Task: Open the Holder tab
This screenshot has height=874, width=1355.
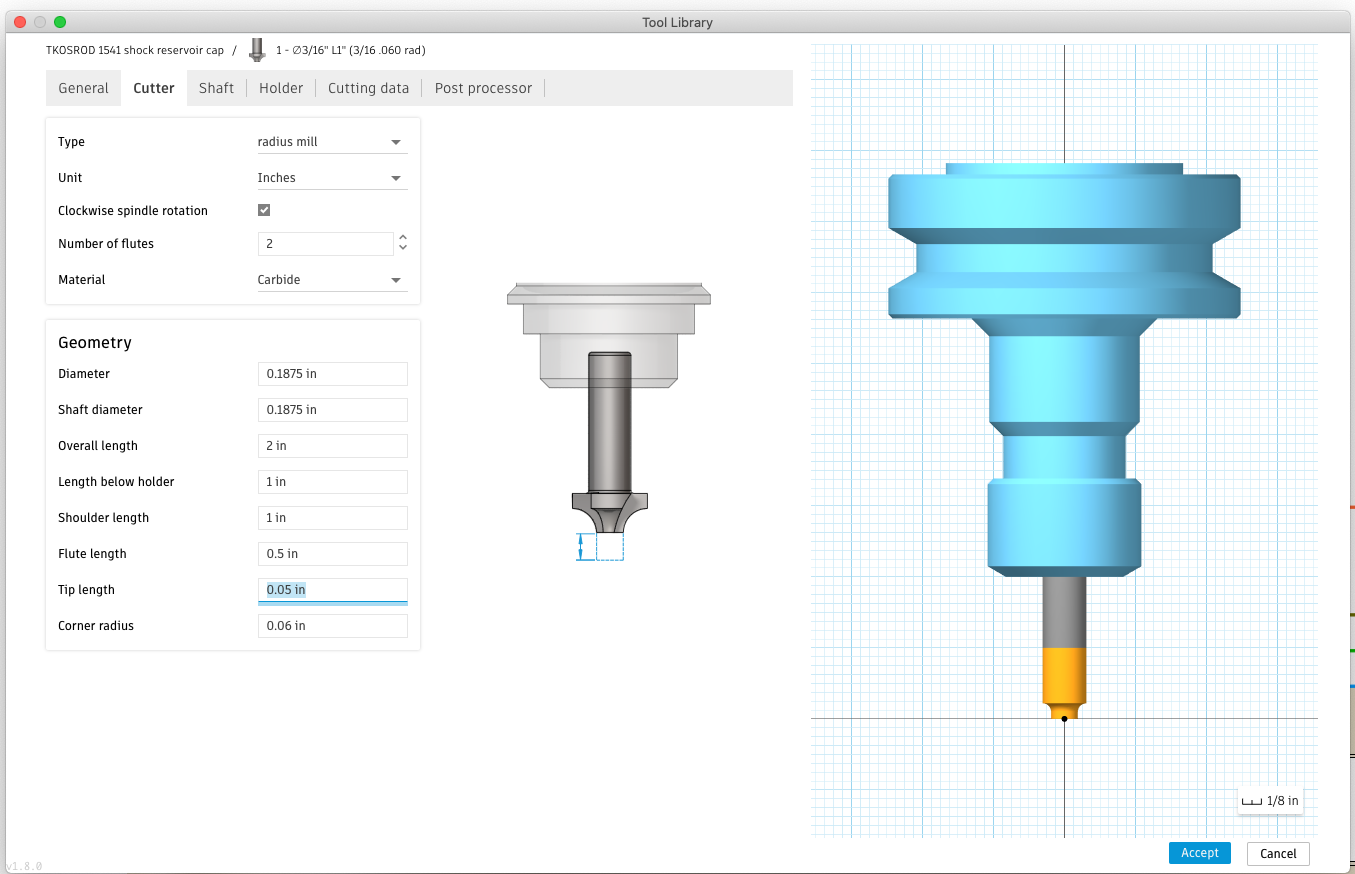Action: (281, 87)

-.-.-

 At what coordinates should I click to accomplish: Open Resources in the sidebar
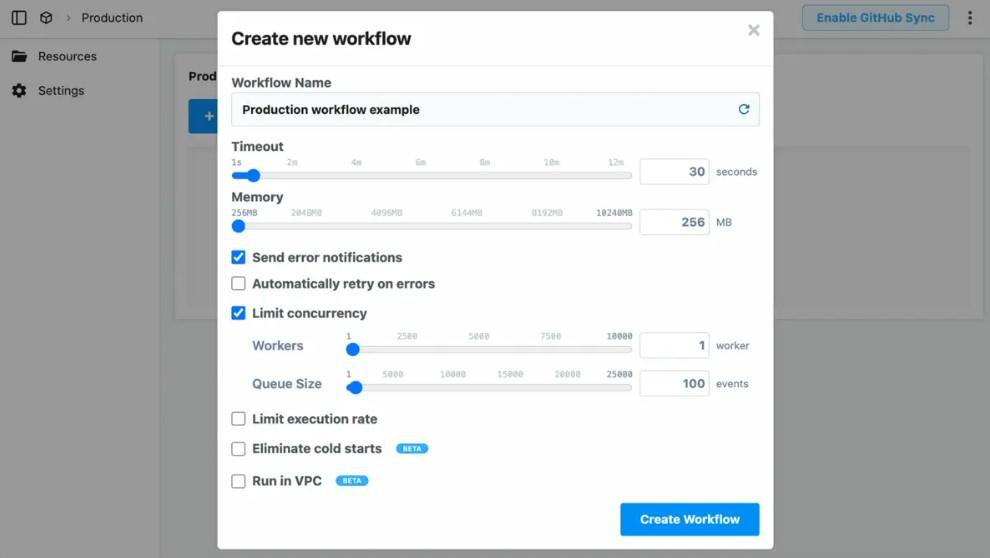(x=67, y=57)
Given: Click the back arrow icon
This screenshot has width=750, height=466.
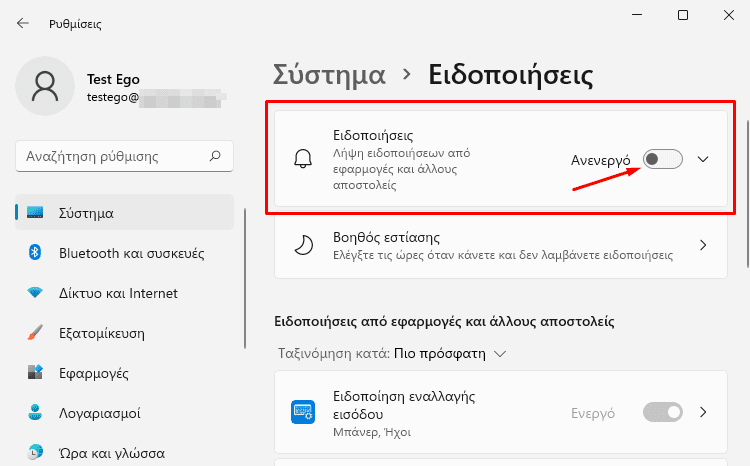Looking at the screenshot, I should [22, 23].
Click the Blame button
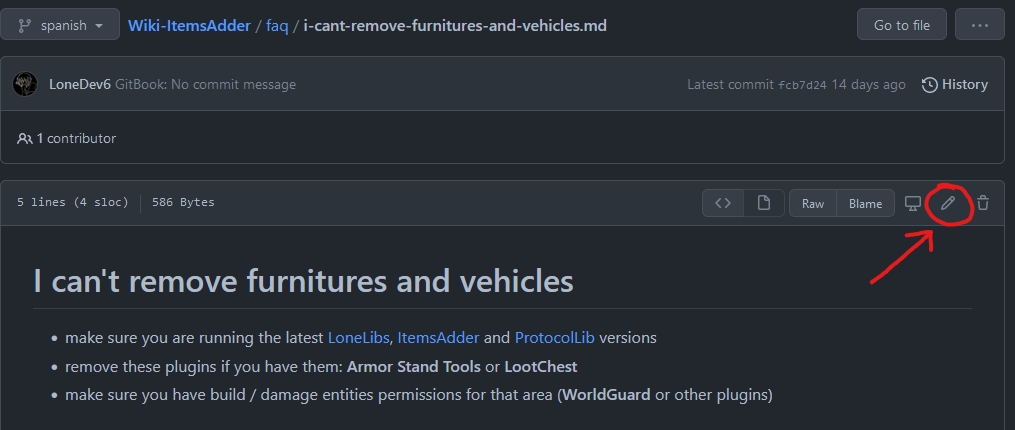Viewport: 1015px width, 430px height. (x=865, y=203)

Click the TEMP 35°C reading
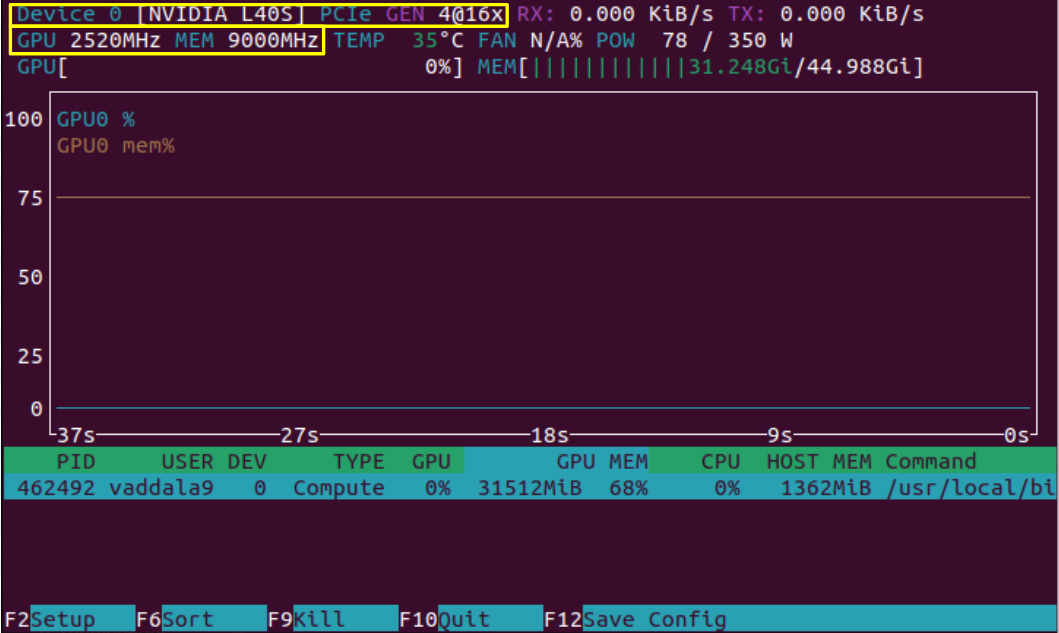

-.-.-

WHAT TO WORK ON: Please output the lines above beginning at the line with "Click the Blame button" and ending after the line with "Click the TEMP 35°C reading", precisely as written and with no pictures.

YOUR RESPONSE:
Click the Blame button
Viewport: 1015px width, 430px height. (x=865, y=203)

Click the TEMP 35°C reading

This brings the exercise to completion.